Problem to work on: Render the material, from its start through the line with "pyautogui.click(x=868, y=28)", as a two-column CSV with the headers request and answer. Make one row for each request, and put its text and its answer in separate quoted fields, with line breaks replaced by spaces.

Source data:
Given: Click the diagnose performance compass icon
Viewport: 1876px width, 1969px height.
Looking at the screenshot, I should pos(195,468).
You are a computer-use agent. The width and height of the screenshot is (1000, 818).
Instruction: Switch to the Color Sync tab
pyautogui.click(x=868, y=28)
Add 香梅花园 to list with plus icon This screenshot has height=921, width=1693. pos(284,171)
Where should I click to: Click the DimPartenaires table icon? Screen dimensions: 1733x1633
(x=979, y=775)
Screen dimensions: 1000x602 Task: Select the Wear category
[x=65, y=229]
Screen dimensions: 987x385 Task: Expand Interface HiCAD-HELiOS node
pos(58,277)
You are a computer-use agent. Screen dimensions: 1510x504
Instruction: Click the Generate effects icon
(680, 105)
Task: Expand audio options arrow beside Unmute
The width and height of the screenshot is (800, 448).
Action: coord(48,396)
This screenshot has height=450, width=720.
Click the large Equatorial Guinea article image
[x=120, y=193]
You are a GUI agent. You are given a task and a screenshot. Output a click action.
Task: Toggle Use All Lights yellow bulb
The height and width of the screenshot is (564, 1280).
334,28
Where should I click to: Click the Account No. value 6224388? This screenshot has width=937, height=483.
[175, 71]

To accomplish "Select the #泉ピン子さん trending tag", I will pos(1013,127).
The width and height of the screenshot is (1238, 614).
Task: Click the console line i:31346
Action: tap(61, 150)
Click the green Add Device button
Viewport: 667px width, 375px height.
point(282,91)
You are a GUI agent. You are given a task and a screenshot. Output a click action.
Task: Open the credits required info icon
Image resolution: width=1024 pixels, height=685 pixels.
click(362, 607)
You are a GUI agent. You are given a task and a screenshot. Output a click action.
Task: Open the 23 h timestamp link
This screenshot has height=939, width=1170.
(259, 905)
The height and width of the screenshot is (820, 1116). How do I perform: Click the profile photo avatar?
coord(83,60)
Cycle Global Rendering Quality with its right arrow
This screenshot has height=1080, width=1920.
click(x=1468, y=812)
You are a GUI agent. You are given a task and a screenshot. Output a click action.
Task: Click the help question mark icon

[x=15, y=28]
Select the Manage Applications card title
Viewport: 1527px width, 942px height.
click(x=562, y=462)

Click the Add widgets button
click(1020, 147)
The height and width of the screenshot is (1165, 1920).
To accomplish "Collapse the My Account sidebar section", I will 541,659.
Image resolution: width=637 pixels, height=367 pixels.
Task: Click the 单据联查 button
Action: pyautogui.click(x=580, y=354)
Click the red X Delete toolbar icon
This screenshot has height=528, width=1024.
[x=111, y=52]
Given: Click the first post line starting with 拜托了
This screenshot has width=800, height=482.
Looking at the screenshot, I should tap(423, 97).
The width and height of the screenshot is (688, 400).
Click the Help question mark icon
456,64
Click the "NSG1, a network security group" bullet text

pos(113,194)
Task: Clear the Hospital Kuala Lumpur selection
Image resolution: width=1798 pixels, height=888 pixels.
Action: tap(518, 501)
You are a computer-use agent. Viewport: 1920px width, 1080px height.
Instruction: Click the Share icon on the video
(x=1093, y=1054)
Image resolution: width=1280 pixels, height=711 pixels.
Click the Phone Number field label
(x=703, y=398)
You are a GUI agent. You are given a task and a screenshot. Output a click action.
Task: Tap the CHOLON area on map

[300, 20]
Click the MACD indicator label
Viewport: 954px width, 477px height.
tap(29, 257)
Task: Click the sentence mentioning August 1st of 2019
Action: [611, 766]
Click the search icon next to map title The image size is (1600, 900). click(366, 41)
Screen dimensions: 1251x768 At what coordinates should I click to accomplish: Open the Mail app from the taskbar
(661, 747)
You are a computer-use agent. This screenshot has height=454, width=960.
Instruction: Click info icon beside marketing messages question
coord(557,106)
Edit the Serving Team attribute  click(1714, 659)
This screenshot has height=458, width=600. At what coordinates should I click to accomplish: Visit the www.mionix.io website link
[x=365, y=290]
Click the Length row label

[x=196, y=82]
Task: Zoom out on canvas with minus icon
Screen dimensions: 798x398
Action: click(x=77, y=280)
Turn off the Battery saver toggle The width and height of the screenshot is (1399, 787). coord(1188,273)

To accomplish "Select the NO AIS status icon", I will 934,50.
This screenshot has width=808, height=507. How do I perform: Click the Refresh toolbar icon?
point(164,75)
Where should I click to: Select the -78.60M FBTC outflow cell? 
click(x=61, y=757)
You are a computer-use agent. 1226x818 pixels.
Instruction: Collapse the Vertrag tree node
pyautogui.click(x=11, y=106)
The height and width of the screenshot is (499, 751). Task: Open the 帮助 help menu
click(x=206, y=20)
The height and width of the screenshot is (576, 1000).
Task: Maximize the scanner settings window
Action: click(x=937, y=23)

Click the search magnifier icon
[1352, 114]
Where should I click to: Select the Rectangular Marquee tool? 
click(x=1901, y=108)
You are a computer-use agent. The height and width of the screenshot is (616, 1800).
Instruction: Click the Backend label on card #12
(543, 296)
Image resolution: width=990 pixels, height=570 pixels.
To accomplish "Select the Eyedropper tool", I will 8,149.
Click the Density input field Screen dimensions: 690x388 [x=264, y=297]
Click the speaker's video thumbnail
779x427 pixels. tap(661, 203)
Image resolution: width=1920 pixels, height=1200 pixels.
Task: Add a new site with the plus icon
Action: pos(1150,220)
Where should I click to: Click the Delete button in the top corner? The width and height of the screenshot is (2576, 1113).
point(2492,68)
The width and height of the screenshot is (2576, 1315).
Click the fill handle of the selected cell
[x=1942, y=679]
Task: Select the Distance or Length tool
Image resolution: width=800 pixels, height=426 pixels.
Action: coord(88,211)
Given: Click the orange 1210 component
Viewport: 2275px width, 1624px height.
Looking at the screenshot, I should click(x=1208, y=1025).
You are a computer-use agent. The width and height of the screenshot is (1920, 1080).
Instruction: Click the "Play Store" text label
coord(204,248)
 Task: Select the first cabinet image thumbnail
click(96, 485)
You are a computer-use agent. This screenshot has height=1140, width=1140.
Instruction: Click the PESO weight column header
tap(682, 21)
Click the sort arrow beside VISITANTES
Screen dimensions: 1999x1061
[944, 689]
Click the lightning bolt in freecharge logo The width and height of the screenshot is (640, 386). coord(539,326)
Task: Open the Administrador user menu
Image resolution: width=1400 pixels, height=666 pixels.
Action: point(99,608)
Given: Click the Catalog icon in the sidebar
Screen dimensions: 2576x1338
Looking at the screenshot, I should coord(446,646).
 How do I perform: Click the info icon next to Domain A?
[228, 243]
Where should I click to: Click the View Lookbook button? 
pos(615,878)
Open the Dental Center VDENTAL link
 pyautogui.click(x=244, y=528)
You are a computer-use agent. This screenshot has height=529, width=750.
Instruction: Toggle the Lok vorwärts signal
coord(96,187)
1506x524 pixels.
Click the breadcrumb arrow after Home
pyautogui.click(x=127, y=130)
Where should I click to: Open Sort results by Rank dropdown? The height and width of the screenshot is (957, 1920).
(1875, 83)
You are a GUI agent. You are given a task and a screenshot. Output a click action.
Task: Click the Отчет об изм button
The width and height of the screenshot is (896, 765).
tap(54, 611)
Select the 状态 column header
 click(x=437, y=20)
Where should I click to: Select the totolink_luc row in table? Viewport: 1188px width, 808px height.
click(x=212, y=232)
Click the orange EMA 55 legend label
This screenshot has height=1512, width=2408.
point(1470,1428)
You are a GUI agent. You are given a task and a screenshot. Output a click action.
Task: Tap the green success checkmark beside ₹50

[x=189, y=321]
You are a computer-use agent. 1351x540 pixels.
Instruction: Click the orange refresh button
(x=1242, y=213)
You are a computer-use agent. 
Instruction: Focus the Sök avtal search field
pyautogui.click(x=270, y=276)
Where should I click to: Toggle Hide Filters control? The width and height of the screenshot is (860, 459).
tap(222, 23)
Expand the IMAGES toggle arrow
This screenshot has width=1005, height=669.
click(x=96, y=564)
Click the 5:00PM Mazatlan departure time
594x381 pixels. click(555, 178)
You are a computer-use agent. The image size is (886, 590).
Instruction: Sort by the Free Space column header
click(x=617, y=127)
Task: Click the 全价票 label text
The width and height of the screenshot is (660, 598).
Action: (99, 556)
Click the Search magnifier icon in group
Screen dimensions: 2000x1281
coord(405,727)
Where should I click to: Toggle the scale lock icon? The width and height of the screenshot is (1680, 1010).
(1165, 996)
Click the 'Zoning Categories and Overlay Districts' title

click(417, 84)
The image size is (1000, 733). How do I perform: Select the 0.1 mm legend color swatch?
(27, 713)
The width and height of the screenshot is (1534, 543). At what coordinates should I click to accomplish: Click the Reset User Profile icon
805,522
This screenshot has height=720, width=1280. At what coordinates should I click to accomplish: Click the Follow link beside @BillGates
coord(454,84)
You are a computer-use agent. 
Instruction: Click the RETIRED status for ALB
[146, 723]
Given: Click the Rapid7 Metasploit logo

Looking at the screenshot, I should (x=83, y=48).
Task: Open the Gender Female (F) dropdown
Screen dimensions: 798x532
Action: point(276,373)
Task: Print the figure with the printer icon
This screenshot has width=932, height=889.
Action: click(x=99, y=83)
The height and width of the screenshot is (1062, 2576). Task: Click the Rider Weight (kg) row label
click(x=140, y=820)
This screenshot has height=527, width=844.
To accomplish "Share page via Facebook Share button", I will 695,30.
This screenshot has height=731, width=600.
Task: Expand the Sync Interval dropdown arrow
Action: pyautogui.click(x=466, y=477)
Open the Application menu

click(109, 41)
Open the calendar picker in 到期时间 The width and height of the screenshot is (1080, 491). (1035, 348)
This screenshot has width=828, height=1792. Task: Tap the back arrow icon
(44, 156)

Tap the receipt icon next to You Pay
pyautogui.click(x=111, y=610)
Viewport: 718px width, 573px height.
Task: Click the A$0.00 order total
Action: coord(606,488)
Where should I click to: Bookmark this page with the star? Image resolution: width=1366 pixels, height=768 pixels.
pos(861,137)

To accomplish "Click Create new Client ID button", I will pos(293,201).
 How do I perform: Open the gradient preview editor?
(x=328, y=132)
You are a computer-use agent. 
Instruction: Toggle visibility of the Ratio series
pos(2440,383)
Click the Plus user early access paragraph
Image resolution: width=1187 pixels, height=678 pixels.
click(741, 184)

Complete response:
request,answer
"Given: Click the diagnose performance compass icon Viewport: 1876px width, 1969px height.","Looking at the screenshot, I should pos(195,468)."
"You are a computer-use agent. The width and height of the screenshot is (1000, 818). Instruction: Switch to the Color Sync tab","pyautogui.click(x=868, y=28)"